◆ YOUR TASK
Pull out every line from the listing that has the word "icon".

-------- EXERCISE DATA --------

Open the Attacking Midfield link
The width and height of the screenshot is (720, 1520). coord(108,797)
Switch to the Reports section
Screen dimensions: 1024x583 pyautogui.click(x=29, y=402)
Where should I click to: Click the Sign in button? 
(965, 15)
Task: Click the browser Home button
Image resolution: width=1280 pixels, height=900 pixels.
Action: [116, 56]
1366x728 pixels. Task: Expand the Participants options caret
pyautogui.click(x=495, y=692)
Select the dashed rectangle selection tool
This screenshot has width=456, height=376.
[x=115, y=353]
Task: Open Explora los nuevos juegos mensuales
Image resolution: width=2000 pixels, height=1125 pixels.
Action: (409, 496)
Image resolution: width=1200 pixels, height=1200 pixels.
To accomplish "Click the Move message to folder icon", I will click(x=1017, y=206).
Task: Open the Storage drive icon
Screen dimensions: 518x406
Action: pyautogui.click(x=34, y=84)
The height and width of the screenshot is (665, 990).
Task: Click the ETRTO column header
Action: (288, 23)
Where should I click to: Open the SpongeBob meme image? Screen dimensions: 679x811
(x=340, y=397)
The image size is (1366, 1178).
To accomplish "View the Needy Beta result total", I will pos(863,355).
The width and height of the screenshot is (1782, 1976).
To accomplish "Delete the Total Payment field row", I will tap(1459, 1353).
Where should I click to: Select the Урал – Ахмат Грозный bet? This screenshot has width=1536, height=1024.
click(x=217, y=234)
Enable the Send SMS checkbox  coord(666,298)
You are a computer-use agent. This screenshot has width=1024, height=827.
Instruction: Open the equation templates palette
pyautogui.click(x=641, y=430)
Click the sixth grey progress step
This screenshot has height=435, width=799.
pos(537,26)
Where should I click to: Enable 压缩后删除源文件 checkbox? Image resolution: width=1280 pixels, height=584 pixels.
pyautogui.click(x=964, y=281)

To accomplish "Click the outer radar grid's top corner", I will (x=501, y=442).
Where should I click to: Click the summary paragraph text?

--------

◆ OUTPUT OF THE EXERCISE
To accomplish "Click the Move message to folder icon", I will click(x=1017, y=206).
Task: Open the Storage drive icon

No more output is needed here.